All a digital signal would do to the line input of the amp is distort the AF signals and I would hear it.


I was just guessing, Duncan. I look forward to learning the solution to your puzzle.

DerekP says:
4 November 2018

Duncan, it looks to me as though the file you mentioned is now provided as part of Arch:


If so, when I suggested “I’d have thought that those responsible for the Linux Alsa sound system would have been much more likely to have implemented this kind of hardware probing, e.g for system tuning or diagnostic purposes.” I would have been on the right track.

Alternatively, if I were setting out to hack the linux sound system on behalf of any given spy agency, e.g. perhaps so that linux PC’s could become covert listening devices, do think I would actually leave such an obvious forensic trail as to put files with obvious and meaningful names and contents around in obvious places like the alsa configuration directories?


You know what Derek -your last paragraph I find that highly acceptable and your right as the amp is on 24/7 its an easy job to use the system to listen in.
I do unplug the PC at night though.

Having said that I was “given a warning” years ago when I used Windows 7 Prof and was on a very far right website Australian run now defunct by the placing in the registry of an obvious means to attract my attention to give it up – by the name of the file in capitals –
SECRET FILE – on opening I got a warning and after reading it –yes as in James Bond the file “self destructed ” .
As I didn’t take the hint I was cut off from the internet several times and BT had a job reinstating me.
No I am no longer on any far right websites including the banned ones in the UK as MI5 have now said they are checking them out but- strangely after many years of not posting on it who reappeared still having my details and telling me to login ?? thats right the SPoGB that well known Marxist website I can guess its run now by MI5 as my blockers blocked me from logging in and NO I am not a Marxist just believe in listening to every point of view
its called Freedom – fast disappearing from this country as more and more solely political websites are blocked by ISP,s on government instructions.

DerekP says:
4 November 2018

Cheers Duncan.

When I was at uni, my amp would sometimes accidentally pick up local taxi radio messages. I’m sure MI5 (and other security services) now have decades of experience in covert listening devices. I’ve always thought the laser based ones that just reflect a beam off a window pane in the target room were particularly clever.

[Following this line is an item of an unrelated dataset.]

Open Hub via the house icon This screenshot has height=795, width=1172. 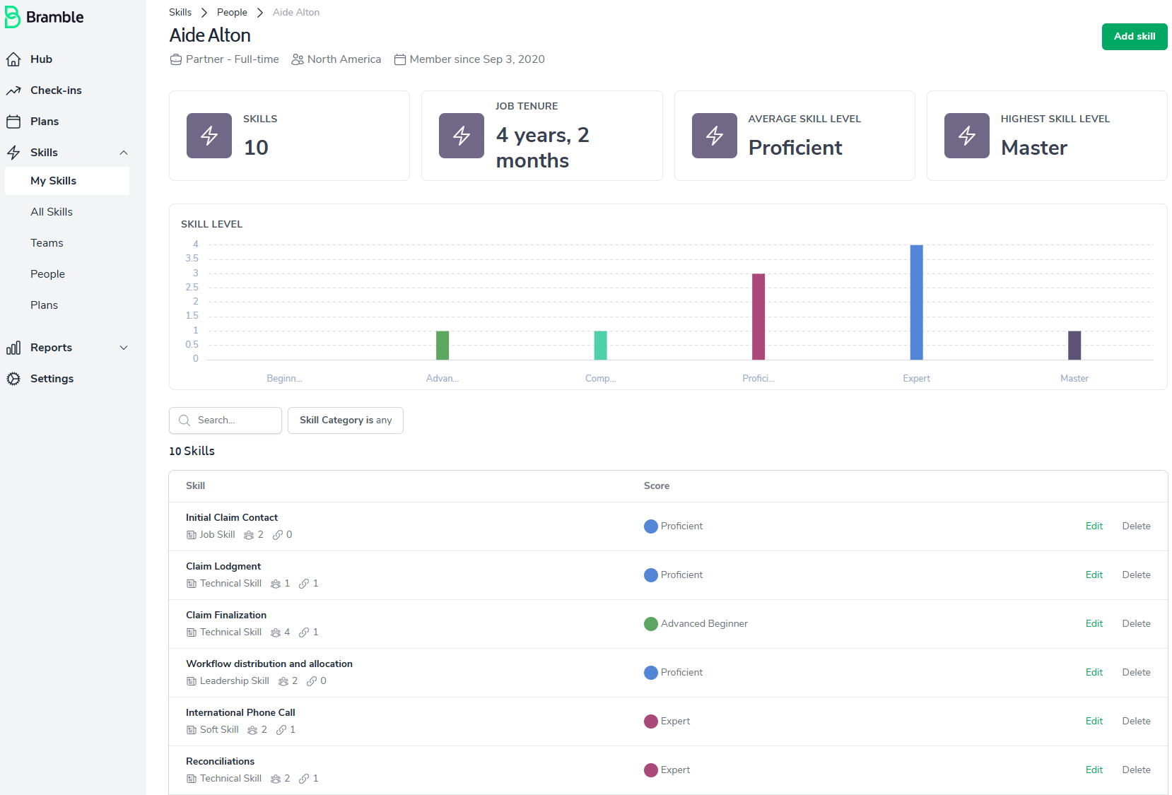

As regards booby traps, SECRET FILE is a bit of an obviously made up teaser name, I’m sure README would look look more innocent and be at least as effective.

My current move to Linux was encouraged by a fake Adobe update a few years ago. As far as I know that was the second time that I have suffered any kind of virus attack on Windows. The other time was long ago in my Windows 98 dial up via damp string internet days and I think involved email malware, but I do not remember any details.